In 330 patients, 181 (54.8%) patients experienced a stricturing or penetrating intestinal complication either at diagnosis or during the follow-up. Fifty-seven patients (17.3%) had complications before or at the time of diagnosis. In the remaining 124 patients who experienced intestinal complications, 48 and 76 patients developed stricturing and penetrating complications within the follow-up, respectively. The cumulative incidence of either stricturing or penetrating intestinal complication in 330 patients was 17.3% (95% CI: 13.6–21.8) at diagnosis, 27.0% (95% CI: 22.5–32.1) at 1 year, 35.0% (95% CI: 30.0–40.0) at 2 years, 48.2% (95% CI: 42.7–54.1) at 5 years, 62.2% (95% CI: 55.3–69.1) at 10 years, 78.1% (95% CI: 68.9–86.0) at 20 years, and 82.4% (95% CI: 71.0–91.3) at 25 years [Figure 1A]. Estimated median time to occurrence of any complication was 72.0 months (95% CI: 52.1–91.8). The cumulative risk of stricturing disease was found to be 4.5% (95% CI: 2.8–7.4) at diagnosis, 8.5% (95% CI: 5.9–12.1) at 1 year, 17.7% (95% CI: 13.7–22.6) at 5 years, 22.3% (95% CI: 17.3–28.5) at 10 years, 33.3% (95% CI: 21.9–48.4) at 20 years, and 44.4% (95% CI: 25.3–69.3) at 25 years [Figure 1B]. The cumulative probability of developing a penetrating complication was 12.7% (95% CI: 9.6–16.8) at diagnosis, 18.5% (95% CI: 14.7–23.1) at 1 year, 31.1% (95% CI: 26.2–36.6) at 5 years, 40.7% (95% CI: 34.4–47.6) at 10 years, 49.8% at 15 years, 52.3% (95% CI: 43.0–62.2) at 20 and 25 years [Figure 1C].

Figure 1

Cumulative risk of developing intestinal complications with Crohn disease. (A) Total (stricturing or penetrating) complications; (B) stricturing complications; (C) penetrating complications.

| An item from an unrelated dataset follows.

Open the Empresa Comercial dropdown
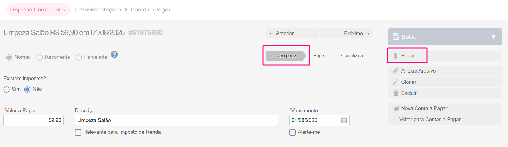 pyautogui.click(x=38, y=10)
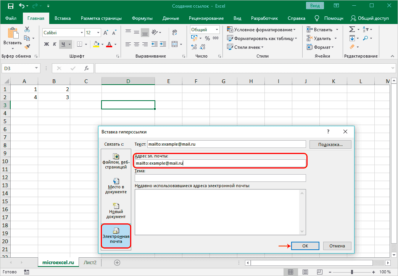Open the 'Вставка' ribbon tab
Image resolution: width=398 pixels, height=276 pixels.
point(62,18)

The cumulative risk of change in disease behavior was evaluated among 273 patients with inflammatory disease at diagnosis, after excluding patients who already had any complication at baseline or before the diagnosis. The cumulative probability of developing penetrating or stricturing disease was 11.7% (95% CI: 8.4–16.2) at 1 year, 37.4% (95% CI: 31.6–44.0) at 5 years, 54.3% (95% CI: 46.4–62.5) at 10 years, 73.5% (95% CI: 62.7–83.2) at 20 years, and 78.8% (95% CI: 65.4–89.6) at 25 years [Figure 2A]. Estimated median time to occurrence of any complication was 108 months (95% CI: 75–141). Forty-eight (17.6%) patients developed a penetrating complication and 76 (27.8%) patients developed stricturing disease within the follow-up. The cumulative probability of developing stricturing disease was 4.8% (95% CI: 2.8–8.1) at 1 year, 15.5% (95% CI: 11.4–20.8) at 5 years, 20.9% (95% CI: 15.5–27.8) at 10 years, 32.5% (95% CI: 20.9–48.4) at 20 years, and 43.8% (95% CI: 24.5–69.2) years at 25 years [Figure 2B]. The cumulative probability of experiencing penetrating complications was shown to be 7.0% (95% CI: 4.5–10.7) at 1 year, 22.1% (95% CI: 17.3–27.8) at 5 years, 33.7% (95% CI: 26.9–41.7) at 10 years, 46.7% (95% CI: 36.6–58.0) at 20 and 25 years [Figure 2C].

Figure 2

The cumulative risk of intestinal complications with inflammatory-type Crohn disease. (A) Stricturing or penetrating complications; (B) stricturing complications; (C) penetrating complications.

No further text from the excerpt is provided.